**The task:** Lines before the one containing "Select the TaskbarSi REG_DWORD icon" are to be left out; that line and every line after it, through the last line below, are to be reproduced exactly.

Records supplied Block Start

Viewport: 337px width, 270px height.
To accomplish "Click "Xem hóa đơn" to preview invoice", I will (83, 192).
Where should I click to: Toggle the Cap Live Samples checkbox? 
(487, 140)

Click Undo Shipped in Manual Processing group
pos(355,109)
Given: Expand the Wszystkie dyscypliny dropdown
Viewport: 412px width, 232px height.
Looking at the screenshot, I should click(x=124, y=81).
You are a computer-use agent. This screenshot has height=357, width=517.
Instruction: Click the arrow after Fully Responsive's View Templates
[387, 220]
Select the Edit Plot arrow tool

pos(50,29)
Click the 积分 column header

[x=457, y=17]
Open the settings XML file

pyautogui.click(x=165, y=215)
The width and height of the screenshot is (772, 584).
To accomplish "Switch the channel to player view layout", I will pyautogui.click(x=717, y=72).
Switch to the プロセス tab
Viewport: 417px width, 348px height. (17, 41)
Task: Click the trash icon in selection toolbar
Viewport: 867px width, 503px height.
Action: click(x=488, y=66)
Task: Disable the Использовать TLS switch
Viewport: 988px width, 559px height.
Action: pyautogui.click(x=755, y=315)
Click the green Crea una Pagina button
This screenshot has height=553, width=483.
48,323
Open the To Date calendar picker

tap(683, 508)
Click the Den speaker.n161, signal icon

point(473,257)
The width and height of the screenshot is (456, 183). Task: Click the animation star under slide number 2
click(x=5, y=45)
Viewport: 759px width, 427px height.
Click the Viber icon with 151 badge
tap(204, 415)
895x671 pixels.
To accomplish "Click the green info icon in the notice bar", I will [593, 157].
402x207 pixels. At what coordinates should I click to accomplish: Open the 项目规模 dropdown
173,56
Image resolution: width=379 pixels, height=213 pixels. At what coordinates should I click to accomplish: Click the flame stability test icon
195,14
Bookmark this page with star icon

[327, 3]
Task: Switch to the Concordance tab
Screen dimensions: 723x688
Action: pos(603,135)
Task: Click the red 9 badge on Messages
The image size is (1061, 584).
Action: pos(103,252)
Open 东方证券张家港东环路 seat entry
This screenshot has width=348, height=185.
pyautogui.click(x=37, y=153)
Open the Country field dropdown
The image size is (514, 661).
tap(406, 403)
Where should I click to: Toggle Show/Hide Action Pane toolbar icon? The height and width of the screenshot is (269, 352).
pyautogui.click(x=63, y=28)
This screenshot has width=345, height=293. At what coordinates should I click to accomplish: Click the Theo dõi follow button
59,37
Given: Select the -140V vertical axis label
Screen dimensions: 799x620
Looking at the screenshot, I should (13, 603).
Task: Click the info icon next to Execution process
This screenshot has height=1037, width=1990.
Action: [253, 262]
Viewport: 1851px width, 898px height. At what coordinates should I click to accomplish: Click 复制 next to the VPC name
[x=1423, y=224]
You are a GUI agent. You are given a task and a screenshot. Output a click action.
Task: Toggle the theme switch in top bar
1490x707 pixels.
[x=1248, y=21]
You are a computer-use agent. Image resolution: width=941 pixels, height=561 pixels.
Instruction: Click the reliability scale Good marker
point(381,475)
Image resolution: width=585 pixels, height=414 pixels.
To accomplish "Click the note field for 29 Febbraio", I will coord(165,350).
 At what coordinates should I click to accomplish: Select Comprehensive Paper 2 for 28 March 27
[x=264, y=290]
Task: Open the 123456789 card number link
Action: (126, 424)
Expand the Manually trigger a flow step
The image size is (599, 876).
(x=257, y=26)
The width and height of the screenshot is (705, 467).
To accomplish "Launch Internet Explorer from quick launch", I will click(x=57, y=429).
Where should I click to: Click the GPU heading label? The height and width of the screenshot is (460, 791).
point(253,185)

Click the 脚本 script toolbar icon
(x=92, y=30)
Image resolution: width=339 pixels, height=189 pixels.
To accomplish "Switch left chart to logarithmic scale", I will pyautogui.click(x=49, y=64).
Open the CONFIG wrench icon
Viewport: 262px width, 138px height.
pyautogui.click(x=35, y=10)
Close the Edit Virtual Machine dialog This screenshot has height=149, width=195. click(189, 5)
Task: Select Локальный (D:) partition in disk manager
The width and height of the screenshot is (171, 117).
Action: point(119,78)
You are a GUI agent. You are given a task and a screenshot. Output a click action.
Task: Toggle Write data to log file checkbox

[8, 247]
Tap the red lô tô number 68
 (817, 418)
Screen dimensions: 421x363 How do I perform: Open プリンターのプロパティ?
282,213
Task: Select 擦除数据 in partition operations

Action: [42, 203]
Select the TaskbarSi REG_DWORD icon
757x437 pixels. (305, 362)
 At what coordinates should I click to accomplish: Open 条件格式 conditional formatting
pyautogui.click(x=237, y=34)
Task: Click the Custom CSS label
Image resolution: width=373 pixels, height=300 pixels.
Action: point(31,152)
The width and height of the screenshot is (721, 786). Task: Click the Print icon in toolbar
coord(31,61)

Records supplied Block End

**Solution to this task:**
Select the TaskbarSi REG_DWORD icon
757x437 pixels. (305, 362)
 At what coordinates should I click to accomplish: Open 条件格式 conditional formatting
pyautogui.click(x=237, y=34)
Task: Click the Custom CSS label
Image resolution: width=373 pixels, height=300 pixels.
Action: point(31,152)
The width and height of the screenshot is (721, 786). Task: Click the Print icon in toolbar
coord(31,61)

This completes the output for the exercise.